The Injury Colin might have done Mr Stewart and me by carrying her back
to this
Kingdom was such if it had been known as he never could have made a
(???) &
thereupon I cannot help acknowledging it has (???) my Esteem for his
Memory, I
find now he has long deceived me in that matter. I beg you will present
my
Compts to the Provost and Mrs Paterson, & if you can excuse me to
him as
above do it, if not I will undertake it hurried as I am rather than
disoblige
him or his family with whom I have had so long an Intimacy of
Connection. But
in this case a new Power must be drawn under an Administration &
please to
put in Virginia instead of J.Lands belonging to Great Britain. I know of
no
transactions Colin had in any J.Lands, but both may be put in, the first
is
omitted in that (???) I am
PS - The Ships Name was the Justitia in Power it
is
called Eustatia. ([36])
(NB: In 1771, the Maryland merchant Aquila Hall purchased goods from the London merchant Christopher Court and Co. of London, worth L1319. ([37]) In the 1790s, Duncan Campbell was trying to resurrect his American tobacco trade with Court's help.)
* * *
A loyal clerk, James Boyick:
The impression of Campbell is that he was always busy. His compensation for the Colin Somerville fiasco perhaps was his employment of an excellent managing clerk, B. James Boyick, who joined Campbell's counting house around October 1771 as a senior clerk. ([38]) Boyick stayed with the family until 1805-1808, after Campbell's death. Boyick, who seems to have been a bachelor and probably lived with the Campbell family, wrote many letters for Campbell on convict matters and is also noted in minor Blighiana. His strong copperplate hand was in striking contrast to Campbell's own spidery handwriting. Familiar with all varieties of his employer's affairs, Boyick acted at a senior executive level for many years. It seems Boyick's training was in office management and financial accounting, and that he had no legal training. There is, incidentally, no information in the Campbell Letterbooks allowing an estimate of how many employees Campbell had in his counting house, but one would imagine Boyick supervised about six other staff, office menials, not including a coach driver, a dray driver or two. There seems little doubt that Boyick's loyalty was a great help to Campbell over the years. ([39])
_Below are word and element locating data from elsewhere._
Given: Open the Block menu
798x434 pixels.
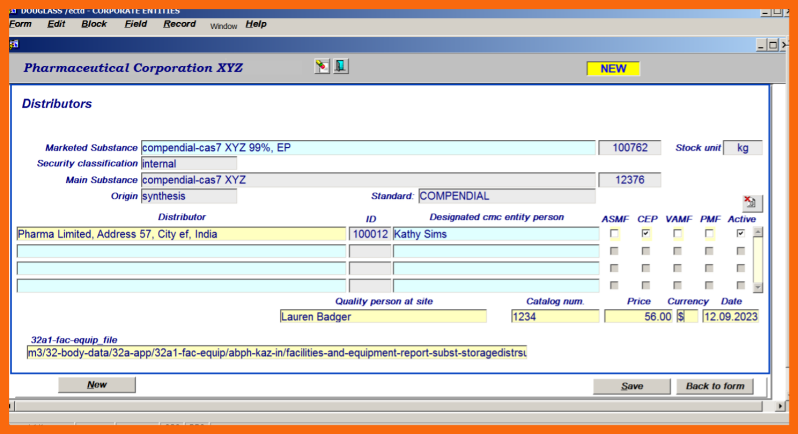Looking at the screenshot, I should point(94,24).
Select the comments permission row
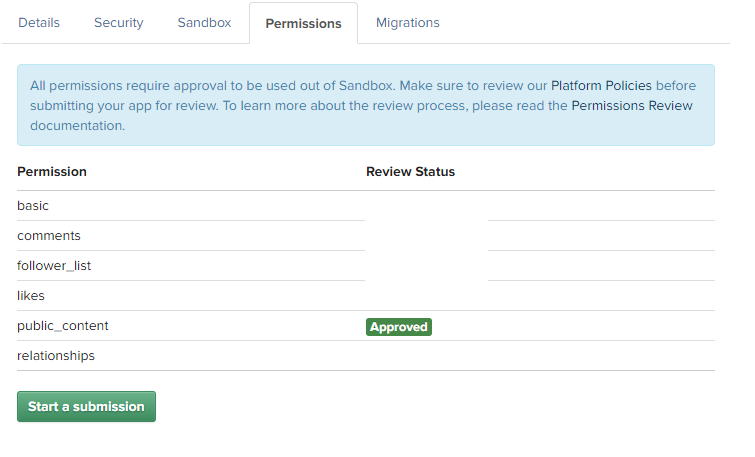Viewport: 755px width, 457px height. click(x=191, y=235)
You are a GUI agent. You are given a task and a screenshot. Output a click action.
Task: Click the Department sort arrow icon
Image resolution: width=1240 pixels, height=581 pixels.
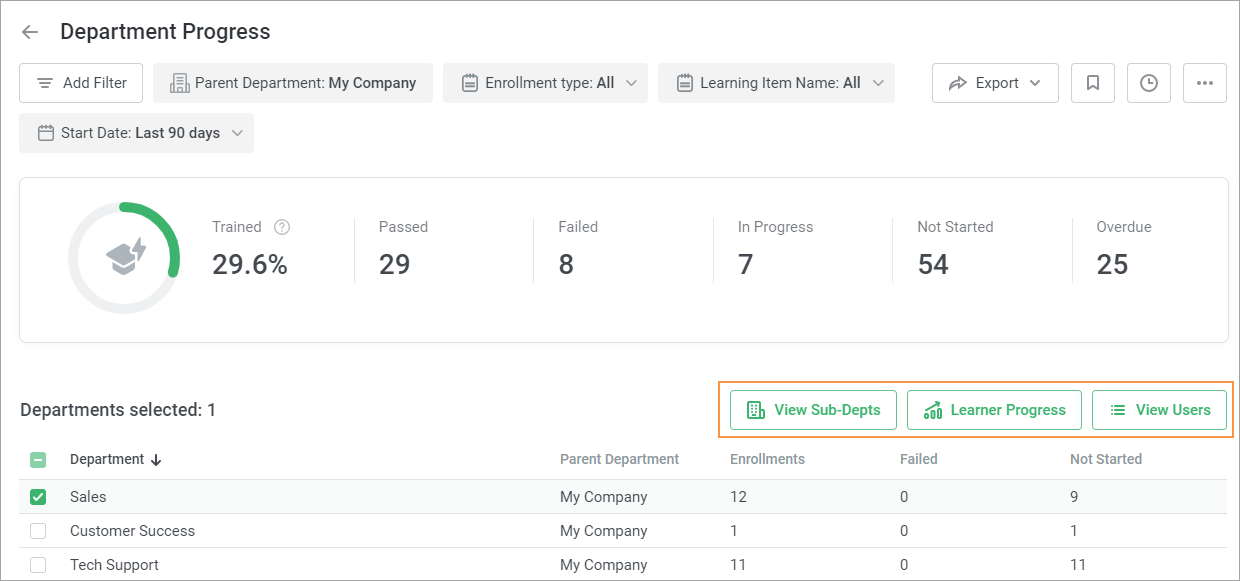156,460
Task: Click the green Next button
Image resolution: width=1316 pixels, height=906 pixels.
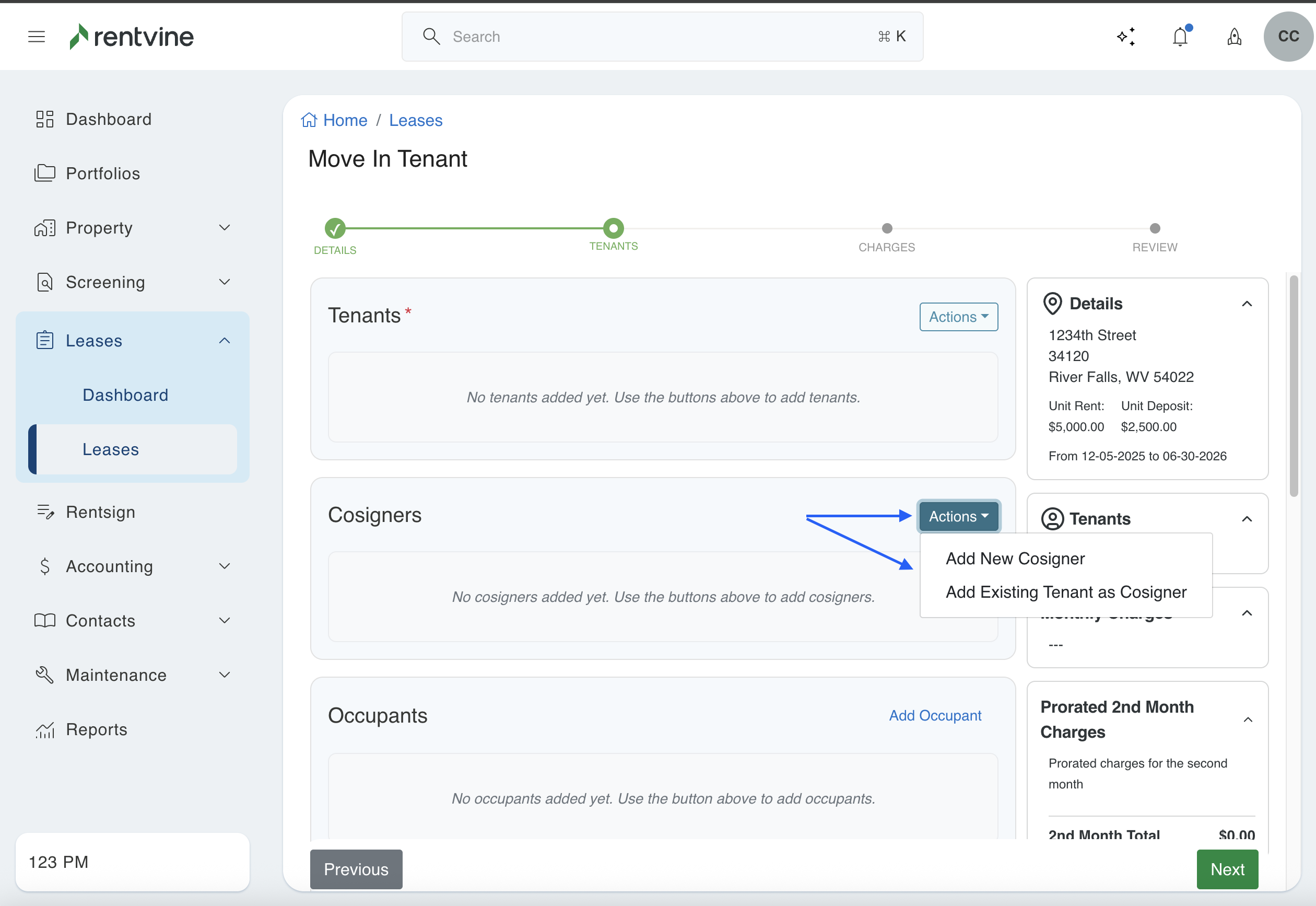Action: (x=1227, y=869)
Boyick may have found, as it has been said, sales of sugar circa 1772 were held when there were 500 or more casks of sugar in a warehouse. ([40]) Boyick would also have learned a great deal about how the tobacco trade operated. Specialist treatments of the industry can provide an overview of some of what he might have known...
Tobacco had been introduced to England in 1585 by Sir Walter Raleigh. The Spanish introduced the new addiction to Europe. In England, tobacco was first sold by apothecaries as a prophylactic and medicinal. When tobacco use became a pleasure in its own right, when society adjusted to its use, other retailers began to distribute it. ([41]) By Boyick's day, hogsheads of tobacco weighed about 1000 pounds off the ship. At the other end of the handling chain were the quaint names for the products. Only the lower classes chewed tobacco, labourers and sailors. Gentler men smoked pipes or took snuff. Rolls of chewing tobacco might be called Plug, Bogie, Nailrod and Target (closer to 1800). Some rolls of tobacco were called Thick Coil, Irish Brown, Thin Coil Pigtail, Very Thin Coil or Black Twist. Carrotte was heavily sweetened and the cheapest of all. Snuff, meant was for those with more "fashionable airs and notions", ([42]) was so difficult to manufacture, a man in the trade found it difficult to find apprentices. Chewing tobacco was taken from leaf which had been cured, redried, de-stemmed and then aged. Twist tobacco could be chewed or smoked.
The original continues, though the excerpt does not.